▶ TASK INSTRUCTIONS: Show each of the lines below that contains the word "should".

▶ WORKING DATA:
+++
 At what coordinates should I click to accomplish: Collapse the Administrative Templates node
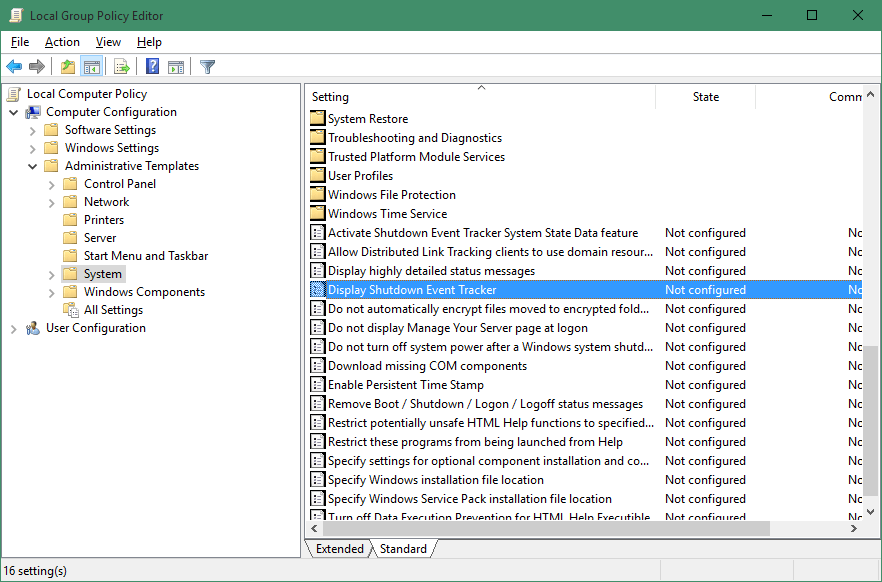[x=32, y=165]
+++
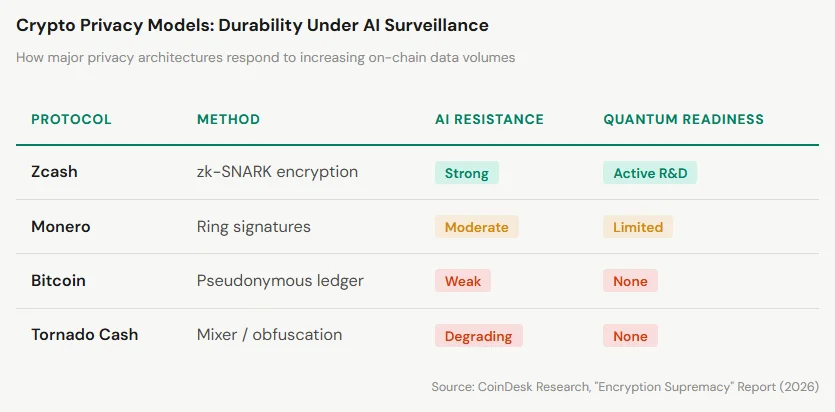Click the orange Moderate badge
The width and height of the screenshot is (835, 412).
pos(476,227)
+++
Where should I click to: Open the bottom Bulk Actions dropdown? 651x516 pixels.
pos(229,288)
+++
▶ ANSWER TO THE EXERCISE:
 At what coordinates should I click to accomplish: Collapse the Administrative Templates node
Where should I click to: Open the bottom Bulk Actions dropdown? 651x516 pixels.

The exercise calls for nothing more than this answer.